How can the Court assume without deciding that a right exists?

January 19th, 2011

In NASA v. Nelson, Justice Alito writing for 6 Justices found that “We assume, without deciding, that the Constitution protects a privacy right of the sort mentioned in Whalen and Nixon.” This confuses me. Either a right exists, or it does not exist.. This seems to put the cart before the horse. Why bother considering a right if you don’t define it and recognize that it exists. Justice Scalia is also unpersuaded by this reasoning.

Perhaps Alito would reply that it is better to assume a right exists. Perhaps, he would argue there may well be circumstances in which the right exists. There may be circumstances in which the government violates the Constitution by demanding or disclosing private info. The more prudent path is to not foreclose it.

This answer is too pragmatic for me. Either a right exists, or it does not exist. This isn’t a case-by-case analysis. While the application of a right can vary based on the circumstances, its existence cannot. Perhaps the right does not apply in this case. but Alito is skipping the antecedent question whether it is actually a right!
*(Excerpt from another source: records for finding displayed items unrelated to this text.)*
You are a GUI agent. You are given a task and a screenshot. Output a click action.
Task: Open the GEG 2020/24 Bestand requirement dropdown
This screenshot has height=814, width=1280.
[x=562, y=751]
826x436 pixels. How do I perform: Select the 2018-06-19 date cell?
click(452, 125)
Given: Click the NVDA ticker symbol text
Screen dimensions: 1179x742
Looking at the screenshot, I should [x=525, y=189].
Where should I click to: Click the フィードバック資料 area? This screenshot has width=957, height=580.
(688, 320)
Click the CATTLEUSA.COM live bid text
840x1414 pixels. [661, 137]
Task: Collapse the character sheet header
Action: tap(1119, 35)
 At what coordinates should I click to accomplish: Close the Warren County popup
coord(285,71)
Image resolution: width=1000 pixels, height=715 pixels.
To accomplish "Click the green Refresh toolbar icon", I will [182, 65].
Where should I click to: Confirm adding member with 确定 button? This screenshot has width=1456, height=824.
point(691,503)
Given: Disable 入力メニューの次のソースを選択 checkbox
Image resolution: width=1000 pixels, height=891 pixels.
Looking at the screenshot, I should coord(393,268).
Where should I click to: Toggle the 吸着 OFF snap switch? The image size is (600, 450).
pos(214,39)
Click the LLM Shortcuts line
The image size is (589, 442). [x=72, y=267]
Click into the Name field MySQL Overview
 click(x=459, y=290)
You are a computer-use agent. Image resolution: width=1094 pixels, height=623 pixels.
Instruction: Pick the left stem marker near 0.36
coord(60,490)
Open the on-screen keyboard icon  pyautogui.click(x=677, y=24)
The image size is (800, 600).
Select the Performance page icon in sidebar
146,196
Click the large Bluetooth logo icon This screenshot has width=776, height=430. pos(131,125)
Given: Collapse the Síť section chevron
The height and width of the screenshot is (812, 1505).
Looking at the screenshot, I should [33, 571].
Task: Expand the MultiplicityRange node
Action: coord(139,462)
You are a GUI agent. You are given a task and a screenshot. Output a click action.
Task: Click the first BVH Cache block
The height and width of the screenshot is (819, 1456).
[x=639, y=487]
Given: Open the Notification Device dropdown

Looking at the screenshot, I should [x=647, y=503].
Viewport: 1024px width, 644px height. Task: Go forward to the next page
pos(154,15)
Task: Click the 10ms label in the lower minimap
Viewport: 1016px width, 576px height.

If there are no circumstances under which a right can be violated, I would agree that it is not a right. If there are some circumstances under which a right can be violated (as Alito suggested), then it must be a right! There is no in-between.

What I think lies at the heart of this 7-member bloc is a compromise. I would be willing to wager that Alito and Roberts do not think this is a right at all. There were not 5 votes to hold that this right does not exist, so the crafty Chief decided to simply acknowledge that this right could exist, but not apply here. This kept the liberal bloc at bay, and let his choice-author, Alito, put his imprimatur on this area. This mirrors the approach taken in Stop The Beach, where the Court decided that a judicial taking did not occur, without actually defining if a judicial taking exists.